**Your instructions**
Return, unchanged, every line starting at the one with "Screen dimensions: 1176x1036" and running through the last line of the material below, with nothing else added.

**Records for this exercise**
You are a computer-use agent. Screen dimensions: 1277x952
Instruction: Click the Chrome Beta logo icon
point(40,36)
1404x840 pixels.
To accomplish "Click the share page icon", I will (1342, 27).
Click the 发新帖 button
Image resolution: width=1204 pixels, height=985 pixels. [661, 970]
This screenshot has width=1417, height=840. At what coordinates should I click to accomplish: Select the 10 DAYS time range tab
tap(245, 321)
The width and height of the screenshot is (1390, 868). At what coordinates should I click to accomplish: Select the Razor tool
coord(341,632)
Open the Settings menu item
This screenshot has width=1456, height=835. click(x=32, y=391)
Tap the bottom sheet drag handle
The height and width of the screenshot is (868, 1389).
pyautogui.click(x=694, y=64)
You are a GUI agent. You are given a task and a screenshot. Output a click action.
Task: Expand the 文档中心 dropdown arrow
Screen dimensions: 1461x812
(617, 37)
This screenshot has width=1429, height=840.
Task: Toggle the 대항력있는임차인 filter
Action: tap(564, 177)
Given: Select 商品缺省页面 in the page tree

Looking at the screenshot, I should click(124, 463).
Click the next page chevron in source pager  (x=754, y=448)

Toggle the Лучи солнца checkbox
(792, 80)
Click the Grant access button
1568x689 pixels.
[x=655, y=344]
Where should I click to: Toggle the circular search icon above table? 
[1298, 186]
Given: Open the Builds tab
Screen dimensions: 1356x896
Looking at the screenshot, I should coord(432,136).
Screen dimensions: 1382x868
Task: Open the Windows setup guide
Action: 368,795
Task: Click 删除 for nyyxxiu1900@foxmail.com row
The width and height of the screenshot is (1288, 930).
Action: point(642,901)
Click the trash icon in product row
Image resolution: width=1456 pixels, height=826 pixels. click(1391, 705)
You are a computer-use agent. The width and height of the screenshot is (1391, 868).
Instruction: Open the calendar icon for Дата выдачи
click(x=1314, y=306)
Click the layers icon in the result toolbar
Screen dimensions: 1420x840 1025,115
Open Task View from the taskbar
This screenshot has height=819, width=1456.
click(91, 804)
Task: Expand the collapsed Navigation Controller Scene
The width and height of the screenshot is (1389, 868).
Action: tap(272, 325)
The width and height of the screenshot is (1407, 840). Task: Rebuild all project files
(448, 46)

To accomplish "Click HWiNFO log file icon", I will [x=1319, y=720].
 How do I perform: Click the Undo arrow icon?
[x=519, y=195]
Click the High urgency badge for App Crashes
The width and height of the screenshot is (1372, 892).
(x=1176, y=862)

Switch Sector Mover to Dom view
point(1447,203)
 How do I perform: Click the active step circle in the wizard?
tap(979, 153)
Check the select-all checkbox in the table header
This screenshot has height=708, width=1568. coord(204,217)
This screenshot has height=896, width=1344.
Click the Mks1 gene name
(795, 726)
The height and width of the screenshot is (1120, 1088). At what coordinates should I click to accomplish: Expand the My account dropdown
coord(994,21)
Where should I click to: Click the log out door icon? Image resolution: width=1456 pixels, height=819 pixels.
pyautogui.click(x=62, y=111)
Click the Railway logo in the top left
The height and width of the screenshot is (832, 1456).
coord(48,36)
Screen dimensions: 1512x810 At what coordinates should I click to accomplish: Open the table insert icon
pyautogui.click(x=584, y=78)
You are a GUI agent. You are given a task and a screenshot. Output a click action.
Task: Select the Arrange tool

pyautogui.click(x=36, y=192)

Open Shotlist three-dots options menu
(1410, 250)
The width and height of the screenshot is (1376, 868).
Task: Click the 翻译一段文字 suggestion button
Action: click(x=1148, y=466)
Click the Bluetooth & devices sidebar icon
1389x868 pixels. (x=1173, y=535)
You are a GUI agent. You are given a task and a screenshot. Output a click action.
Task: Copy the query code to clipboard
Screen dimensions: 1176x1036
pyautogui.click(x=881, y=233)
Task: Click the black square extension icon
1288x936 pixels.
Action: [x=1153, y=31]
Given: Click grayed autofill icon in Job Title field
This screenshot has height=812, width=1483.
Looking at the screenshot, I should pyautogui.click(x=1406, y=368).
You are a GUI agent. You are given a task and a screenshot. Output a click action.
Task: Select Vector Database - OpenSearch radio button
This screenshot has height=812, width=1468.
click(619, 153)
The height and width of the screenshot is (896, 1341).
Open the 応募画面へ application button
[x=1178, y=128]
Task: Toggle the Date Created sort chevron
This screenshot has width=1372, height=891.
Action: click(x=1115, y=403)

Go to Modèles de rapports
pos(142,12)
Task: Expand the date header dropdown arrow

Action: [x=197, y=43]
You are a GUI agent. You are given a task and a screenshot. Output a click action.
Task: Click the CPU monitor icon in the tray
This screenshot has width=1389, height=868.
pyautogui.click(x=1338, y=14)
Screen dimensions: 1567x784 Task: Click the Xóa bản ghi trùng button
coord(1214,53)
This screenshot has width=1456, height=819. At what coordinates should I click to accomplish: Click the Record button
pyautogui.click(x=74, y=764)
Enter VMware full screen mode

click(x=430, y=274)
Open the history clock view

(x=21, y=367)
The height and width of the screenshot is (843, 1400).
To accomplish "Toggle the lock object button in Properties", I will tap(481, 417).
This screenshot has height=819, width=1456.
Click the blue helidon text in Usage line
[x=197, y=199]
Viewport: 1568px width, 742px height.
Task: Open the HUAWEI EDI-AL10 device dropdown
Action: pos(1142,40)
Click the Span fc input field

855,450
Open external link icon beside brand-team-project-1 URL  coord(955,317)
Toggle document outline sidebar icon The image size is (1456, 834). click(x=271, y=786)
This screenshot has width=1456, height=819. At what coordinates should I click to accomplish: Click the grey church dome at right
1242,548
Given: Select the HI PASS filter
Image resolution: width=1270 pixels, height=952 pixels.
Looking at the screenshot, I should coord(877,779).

**Task solution**
Screen dimensions: 1176x1036
pyautogui.click(x=881, y=233)
Task: Click the black square extension icon
1288x936 pixels.
Action: [x=1153, y=31]
Given: Click grayed autofill icon in Job Title field
This screenshot has height=812, width=1483.
Looking at the screenshot, I should pyautogui.click(x=1406, y=368).
You are a GUI agent. You are given a task and a screenshot. Output a click action.
Task: Select Vector Database - OpenSearch radio button
This screenshot has height=812, width=1468.
click(619, 153)
The height and width of the screenshot is (896, 1341).
Open the 応募画面へ application button
[x=1178, y=128]
Task: Toggle the Date Created sort chevron
This screenshot has width=1372, height=891.
Action: click(x=1115, y=403)

Go to Modèles de rapports
pos(142,12)
Task: Expand the date header dropdown arrow

Action: [x=197, y=43]
You are a GUI agent. You are given a task and a screenshot. Output a click action.
Task: Click the CPU monitor icon in the tray
This screenshot has width=1389, height=868.
pyautogui.click(x=1338, y=14)
Screen dimensions: 1567x784 Task: Click the Xóa bản ghi trùng button
coord(1214,53)
This screenshot has width=1456, height=819. At what coordinates should I click to accomplish: Click the Record button
pyautogui.click(x=74, y=764)
Enter VMware full screen mode

click(x=430, y=274)
Open the history clock view

(x=21, y=367)
The height and width of the screenshot is (843, 1400).
To accomplish "Toggle the lock object button in Properties", I will tap(481, 417).
This screenshot has height=819, width=1456.
Click the blue helidon text in Usage line
[x=197, y=199]
Viewport: 1568px width, 742px height.
Task: Open the HUAWEI EDI-AL10 device dropdown
Action: pos(1142,40)
Click the Span fc input field

855,450
Open external link icon beside brand-team-project-1 URL  coord(955,317)
Toggle document outline sidebar icon The image size is (1456, 834). click(x=271, y=786)
This screenshot has width=1456, height=819. At what coordinates should I click to accomplish: Click the grey church dome at right
1242,548
Given: Select the HI PASS filter
Image resolution: width=1270 pixels, height=952 pixels.
Looking at the screenshot, I should coord(877,779).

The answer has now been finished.